▸ **Supplied material**
-------------------------

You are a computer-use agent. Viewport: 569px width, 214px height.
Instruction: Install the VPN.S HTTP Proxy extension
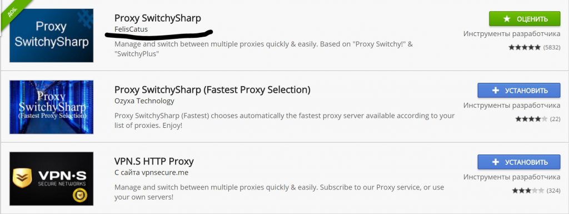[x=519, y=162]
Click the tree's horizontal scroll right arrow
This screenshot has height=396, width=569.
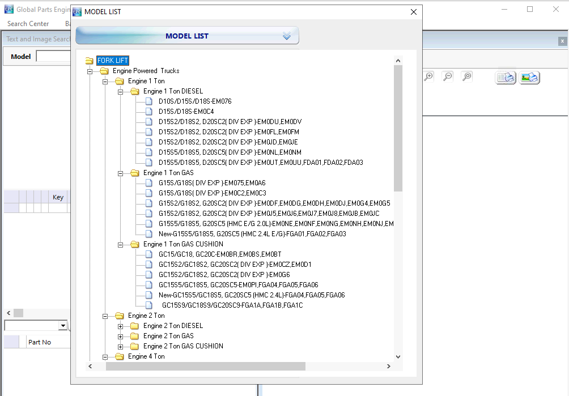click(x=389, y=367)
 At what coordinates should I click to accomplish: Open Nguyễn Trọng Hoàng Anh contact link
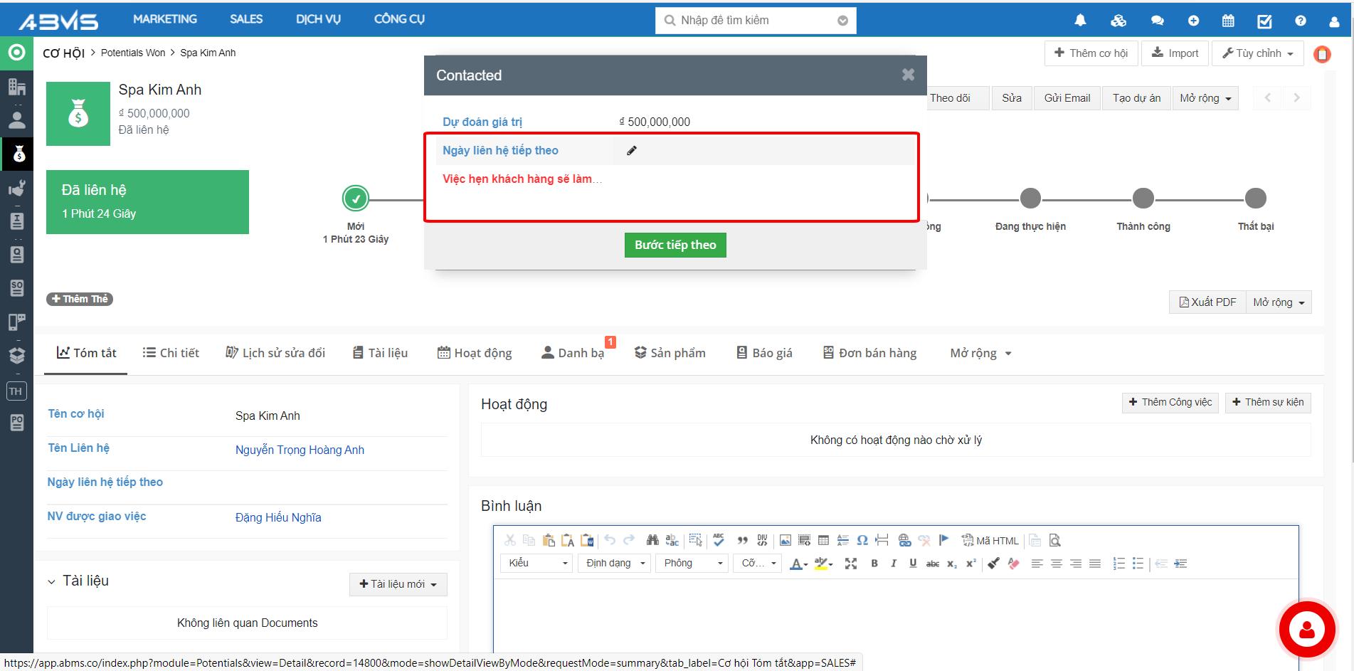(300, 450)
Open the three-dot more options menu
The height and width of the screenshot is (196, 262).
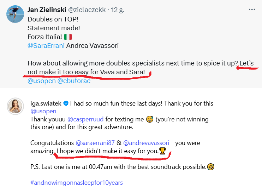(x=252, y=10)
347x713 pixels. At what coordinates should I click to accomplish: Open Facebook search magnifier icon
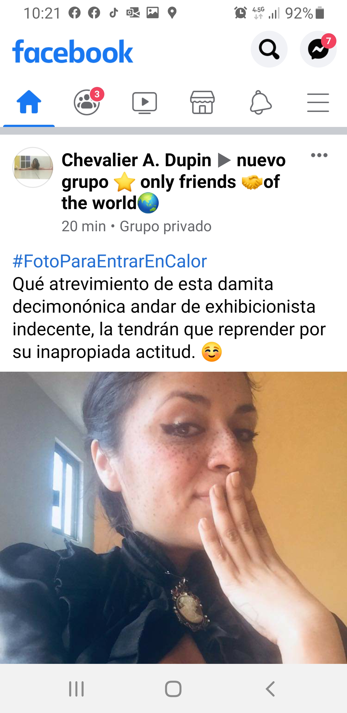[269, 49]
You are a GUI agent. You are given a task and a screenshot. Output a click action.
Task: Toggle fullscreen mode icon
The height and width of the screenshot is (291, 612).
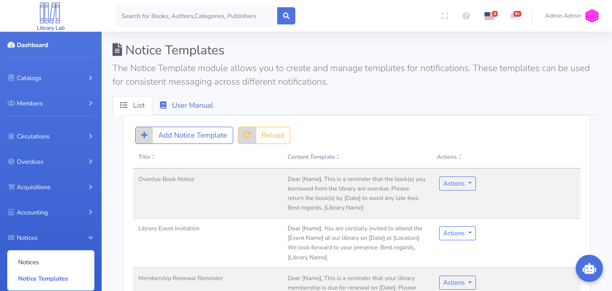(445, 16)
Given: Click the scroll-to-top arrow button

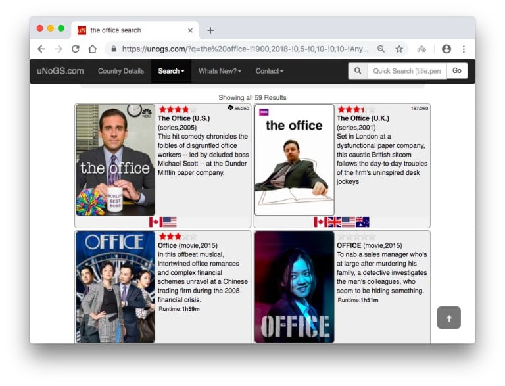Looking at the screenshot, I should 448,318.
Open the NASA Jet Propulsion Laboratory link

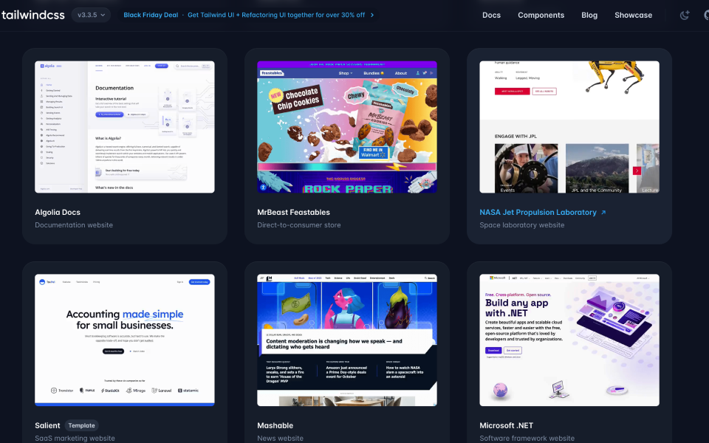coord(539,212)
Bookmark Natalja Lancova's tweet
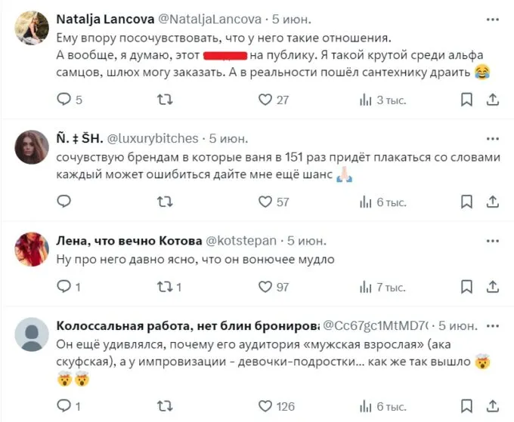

-------------------------

With the pictures excluded, restate word for word each line from the one that contains "The height and width of the screenshot is (291, 612)." through the last line of the listing above.

The height and width of the screenshot is (291, 612).
(445, 16)
Given: Click the scroll-to-top arrow button

Looking at the screenshot, I should 448,318.
Open the NASA Jet Propulsion Laboratory link

coord(539,212)
Bookmark Natalja Lancova's tweet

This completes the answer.